Here there was nothing that did not date from the remote past, nothing that was not of use in the immediate present.
So is it with the beavers and the ants and the bees, whose work ever advances from the time of Nineveh and beyond, yet never advances to the future, who build as they built, who live as they lived, who die as they died, and as first they built and lived and died in the garden of God, which is Nature.
Only man can change, only man can live for ages without change, yet remain capable of change, only man can be sealed away in the land of instinct, yet remain capable of entering the land of reason.
So was it with the people of Karolin gathered together this morning on the beach by the gridiron of coral where for ages past victims had been sacrificed to Nanawa, the shark-toothed one, by his priests and through the agency of his servants, the sharks.
Le Juan, after the death of Uta Matu, had temporised. She did not in the least mind sacrificing the half-witted girl Ooma, but she greatly dreaded barren results.
Including the king’s wives, there were over two hundred women on Karolin, all wanting their men back, and close on three hundred children, more than half of which were boys. Of these boys a large number were over twelve and a good number over fourteen, all ripe for mischief, without much fear of Nanawa, and with the antagonism of all boys towards old women of Le Juan’s type.
Le Juan had sent the fathers and husbands of this terrible population to a war from which they had not returned, and, worse than that, she had made herself responsible, under Nanawa, for their return.
She had declared that they were “held” by Nanawa till the great sacrifice of a woman had been offered to him, yet, feeling that the tricky shark god had played her another trick, she simply dared not make the sacrifice. She knew what would happen if it failed; she felt the temper of the people as a man feels the sharp point of a dagger against his breast, so, as before said, she temporised, fell into pretended trances, had pretended visions, declared that nothing was to be done until it was absolutely sure that the mother of Ooma would not return, and sweated consumedly at night as she lay in her shack listening to the sounds of the village and the shouting of the ribald boys and the boom of the surf on the reef, whilst Ooma, half-witted and happy, slept protected from death by the ferocious beast that was the soul of Le Juan and whose one dread was extinction—through failure.

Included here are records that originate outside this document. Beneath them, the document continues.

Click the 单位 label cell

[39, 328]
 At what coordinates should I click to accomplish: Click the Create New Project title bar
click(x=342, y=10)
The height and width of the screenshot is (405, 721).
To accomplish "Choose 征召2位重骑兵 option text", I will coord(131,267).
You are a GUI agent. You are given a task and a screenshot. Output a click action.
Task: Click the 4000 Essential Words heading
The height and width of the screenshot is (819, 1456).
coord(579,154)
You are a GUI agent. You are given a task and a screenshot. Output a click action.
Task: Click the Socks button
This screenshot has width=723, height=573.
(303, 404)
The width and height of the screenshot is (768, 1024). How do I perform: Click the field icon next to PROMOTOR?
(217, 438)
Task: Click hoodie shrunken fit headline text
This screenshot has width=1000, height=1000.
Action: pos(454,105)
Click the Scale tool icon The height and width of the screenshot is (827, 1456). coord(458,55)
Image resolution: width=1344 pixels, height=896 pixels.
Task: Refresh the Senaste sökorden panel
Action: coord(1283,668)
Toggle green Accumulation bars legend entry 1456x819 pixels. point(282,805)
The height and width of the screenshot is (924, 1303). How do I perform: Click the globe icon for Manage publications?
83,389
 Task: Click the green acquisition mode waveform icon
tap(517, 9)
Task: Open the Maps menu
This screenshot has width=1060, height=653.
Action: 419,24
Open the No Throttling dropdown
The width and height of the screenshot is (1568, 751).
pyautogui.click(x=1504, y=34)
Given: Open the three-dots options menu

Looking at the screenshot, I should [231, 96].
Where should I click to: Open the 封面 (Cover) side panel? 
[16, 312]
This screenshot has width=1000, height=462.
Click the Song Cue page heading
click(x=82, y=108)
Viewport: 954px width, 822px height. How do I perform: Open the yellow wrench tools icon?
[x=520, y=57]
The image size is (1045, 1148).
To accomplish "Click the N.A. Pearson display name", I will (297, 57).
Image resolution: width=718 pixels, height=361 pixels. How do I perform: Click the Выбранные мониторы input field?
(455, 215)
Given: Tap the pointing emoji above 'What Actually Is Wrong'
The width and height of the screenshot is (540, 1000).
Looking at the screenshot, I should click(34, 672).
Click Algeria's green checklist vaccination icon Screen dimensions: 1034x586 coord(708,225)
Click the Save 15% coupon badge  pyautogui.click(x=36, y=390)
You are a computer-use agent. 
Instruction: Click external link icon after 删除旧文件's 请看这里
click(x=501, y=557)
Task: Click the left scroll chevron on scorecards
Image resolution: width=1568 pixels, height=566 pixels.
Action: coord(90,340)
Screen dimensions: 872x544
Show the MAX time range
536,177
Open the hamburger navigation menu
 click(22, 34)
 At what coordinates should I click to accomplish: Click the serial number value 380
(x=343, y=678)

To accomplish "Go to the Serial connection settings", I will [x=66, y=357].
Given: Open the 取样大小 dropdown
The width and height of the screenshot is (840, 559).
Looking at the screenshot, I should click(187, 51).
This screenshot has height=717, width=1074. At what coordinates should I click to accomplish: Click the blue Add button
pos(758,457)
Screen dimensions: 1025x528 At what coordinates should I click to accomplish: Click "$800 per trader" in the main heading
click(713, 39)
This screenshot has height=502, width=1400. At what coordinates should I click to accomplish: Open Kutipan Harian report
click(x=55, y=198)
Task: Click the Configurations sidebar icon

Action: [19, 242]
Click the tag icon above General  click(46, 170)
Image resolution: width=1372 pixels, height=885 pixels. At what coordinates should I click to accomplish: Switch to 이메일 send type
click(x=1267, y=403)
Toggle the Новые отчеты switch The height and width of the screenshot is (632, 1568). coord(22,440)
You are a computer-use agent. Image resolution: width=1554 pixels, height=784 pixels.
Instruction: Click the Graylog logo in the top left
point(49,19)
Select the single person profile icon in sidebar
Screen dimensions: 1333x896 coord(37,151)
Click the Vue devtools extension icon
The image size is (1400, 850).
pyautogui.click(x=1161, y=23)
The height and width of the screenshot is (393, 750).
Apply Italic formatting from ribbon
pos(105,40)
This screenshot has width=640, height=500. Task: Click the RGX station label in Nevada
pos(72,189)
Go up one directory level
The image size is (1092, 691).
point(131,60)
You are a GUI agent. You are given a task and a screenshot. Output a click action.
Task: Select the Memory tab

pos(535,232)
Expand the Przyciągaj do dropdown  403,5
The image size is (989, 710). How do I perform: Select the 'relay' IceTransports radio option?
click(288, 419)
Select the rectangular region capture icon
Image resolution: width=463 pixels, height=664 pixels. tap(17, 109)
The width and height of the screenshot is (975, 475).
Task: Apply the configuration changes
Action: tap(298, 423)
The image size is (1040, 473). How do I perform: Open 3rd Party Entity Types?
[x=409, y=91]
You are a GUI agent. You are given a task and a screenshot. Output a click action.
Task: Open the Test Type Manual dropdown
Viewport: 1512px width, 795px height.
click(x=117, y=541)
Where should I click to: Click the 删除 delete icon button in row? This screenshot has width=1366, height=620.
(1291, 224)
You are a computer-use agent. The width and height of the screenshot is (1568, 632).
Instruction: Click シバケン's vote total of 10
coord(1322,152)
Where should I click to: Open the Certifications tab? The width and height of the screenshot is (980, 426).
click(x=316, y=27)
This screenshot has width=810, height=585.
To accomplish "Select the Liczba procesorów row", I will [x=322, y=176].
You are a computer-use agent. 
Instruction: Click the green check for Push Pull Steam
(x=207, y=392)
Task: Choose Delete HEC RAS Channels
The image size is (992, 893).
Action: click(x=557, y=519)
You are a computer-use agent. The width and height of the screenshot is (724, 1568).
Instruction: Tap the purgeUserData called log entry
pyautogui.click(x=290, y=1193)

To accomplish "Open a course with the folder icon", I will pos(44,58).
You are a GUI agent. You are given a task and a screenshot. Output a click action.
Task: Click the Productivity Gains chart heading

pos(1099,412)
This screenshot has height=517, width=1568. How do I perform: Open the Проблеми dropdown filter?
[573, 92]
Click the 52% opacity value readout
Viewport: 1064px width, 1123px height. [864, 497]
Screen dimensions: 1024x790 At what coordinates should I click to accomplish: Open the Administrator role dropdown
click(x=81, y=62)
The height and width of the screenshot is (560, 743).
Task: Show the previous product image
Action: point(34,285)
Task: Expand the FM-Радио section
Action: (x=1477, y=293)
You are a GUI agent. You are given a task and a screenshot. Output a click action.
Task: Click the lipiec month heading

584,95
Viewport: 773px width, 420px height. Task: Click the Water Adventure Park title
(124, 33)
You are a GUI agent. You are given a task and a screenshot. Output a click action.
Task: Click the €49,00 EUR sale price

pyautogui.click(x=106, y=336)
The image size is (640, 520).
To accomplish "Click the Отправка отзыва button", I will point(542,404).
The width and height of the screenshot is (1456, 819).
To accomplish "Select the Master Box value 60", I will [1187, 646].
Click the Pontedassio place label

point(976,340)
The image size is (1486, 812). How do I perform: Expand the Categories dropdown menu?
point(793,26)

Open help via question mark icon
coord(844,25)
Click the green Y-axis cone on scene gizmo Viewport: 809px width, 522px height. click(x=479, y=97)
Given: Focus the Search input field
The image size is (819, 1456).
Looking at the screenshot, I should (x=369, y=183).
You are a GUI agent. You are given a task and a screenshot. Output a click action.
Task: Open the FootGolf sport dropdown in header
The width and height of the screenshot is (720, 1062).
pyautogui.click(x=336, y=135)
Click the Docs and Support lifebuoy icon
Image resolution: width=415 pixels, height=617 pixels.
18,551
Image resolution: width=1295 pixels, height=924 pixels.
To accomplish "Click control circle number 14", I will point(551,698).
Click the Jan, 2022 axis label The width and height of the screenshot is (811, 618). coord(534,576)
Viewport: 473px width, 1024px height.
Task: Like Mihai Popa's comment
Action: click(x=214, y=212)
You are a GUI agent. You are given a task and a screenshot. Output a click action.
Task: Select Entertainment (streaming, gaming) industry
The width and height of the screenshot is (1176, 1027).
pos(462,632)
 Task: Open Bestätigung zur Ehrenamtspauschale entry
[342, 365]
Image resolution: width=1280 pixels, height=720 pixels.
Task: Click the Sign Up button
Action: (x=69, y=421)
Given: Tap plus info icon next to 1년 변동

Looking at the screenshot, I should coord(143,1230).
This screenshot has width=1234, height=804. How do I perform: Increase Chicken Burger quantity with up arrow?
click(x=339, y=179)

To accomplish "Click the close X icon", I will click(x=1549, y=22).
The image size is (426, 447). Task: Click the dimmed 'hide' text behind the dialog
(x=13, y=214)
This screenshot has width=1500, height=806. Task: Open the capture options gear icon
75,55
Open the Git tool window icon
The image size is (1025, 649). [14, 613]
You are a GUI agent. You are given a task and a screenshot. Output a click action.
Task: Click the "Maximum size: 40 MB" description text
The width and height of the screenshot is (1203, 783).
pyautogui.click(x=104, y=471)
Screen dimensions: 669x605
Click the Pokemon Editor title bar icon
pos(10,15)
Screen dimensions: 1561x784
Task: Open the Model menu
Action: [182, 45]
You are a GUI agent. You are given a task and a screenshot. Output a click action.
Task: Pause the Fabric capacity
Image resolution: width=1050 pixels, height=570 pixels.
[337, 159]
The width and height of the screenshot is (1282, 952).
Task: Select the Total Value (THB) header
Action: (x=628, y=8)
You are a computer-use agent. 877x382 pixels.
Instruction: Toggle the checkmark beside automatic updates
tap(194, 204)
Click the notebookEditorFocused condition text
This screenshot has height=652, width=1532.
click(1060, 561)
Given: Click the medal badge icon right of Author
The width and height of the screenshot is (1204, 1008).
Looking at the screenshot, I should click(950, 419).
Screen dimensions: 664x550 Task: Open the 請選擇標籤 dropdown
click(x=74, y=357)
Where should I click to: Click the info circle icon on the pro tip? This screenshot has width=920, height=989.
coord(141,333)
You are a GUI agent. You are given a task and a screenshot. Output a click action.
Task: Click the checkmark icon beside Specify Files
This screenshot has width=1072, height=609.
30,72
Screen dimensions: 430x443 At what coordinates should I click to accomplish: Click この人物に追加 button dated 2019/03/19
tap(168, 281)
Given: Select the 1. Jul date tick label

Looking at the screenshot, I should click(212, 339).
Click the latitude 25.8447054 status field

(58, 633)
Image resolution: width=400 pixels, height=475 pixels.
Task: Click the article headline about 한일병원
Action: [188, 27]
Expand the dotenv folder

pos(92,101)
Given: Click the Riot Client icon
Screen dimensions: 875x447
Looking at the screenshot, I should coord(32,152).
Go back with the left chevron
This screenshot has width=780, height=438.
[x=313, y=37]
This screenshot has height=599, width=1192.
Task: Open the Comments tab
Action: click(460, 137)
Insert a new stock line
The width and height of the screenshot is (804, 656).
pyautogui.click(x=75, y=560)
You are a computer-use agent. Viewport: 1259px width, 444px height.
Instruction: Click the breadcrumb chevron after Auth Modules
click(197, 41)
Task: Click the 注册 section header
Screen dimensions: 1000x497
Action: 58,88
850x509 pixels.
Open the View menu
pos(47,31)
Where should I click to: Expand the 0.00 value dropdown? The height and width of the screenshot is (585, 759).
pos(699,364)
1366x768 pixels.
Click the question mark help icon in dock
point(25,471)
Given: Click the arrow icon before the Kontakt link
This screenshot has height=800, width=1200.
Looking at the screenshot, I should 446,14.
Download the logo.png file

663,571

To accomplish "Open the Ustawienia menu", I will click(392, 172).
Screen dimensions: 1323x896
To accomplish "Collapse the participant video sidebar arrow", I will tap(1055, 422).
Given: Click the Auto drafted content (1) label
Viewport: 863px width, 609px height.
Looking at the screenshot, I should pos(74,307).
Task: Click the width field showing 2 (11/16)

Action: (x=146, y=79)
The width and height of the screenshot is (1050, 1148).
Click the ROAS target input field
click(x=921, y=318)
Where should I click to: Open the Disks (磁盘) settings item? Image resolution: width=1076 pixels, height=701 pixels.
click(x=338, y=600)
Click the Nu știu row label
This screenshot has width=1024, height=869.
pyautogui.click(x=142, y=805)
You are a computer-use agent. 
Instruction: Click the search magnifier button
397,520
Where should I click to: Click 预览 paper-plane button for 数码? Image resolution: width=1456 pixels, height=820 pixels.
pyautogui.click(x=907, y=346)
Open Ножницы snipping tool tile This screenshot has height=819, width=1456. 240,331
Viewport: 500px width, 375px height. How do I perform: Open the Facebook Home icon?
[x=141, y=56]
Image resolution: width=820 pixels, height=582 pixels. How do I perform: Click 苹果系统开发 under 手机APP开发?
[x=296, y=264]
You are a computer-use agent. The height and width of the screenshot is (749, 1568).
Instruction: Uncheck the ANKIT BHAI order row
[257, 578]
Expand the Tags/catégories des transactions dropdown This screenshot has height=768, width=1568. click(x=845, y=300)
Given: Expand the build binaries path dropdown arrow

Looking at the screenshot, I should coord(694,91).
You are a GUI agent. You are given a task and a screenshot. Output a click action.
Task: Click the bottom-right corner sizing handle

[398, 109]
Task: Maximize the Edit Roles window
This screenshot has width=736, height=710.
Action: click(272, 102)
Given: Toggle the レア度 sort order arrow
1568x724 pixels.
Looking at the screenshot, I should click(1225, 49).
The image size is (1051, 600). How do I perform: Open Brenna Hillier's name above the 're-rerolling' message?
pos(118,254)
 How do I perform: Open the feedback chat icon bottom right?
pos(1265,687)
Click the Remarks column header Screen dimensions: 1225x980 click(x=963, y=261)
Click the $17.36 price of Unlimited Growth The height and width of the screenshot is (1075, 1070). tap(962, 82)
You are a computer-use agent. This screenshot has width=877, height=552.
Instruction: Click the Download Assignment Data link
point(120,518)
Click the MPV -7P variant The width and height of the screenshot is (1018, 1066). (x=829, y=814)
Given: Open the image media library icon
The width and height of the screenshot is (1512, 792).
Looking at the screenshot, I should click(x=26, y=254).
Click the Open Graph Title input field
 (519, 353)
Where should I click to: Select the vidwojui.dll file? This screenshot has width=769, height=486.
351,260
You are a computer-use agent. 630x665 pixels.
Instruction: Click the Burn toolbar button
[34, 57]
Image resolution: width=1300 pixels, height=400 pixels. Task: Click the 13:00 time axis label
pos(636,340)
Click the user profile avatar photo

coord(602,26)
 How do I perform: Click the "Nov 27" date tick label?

But the time had come, and the death warrant was sealed by the far red speck of light on the northern sky caused by the burning of the schooner.
A boy had seen it, two minutes later the whole village was watching it, and next day it had got into the minds of the people. It was looked on as a sign—of what, no one could say—but it was an angry sign, and that night Nalia, the chief wife of the dead Uta, had a dream.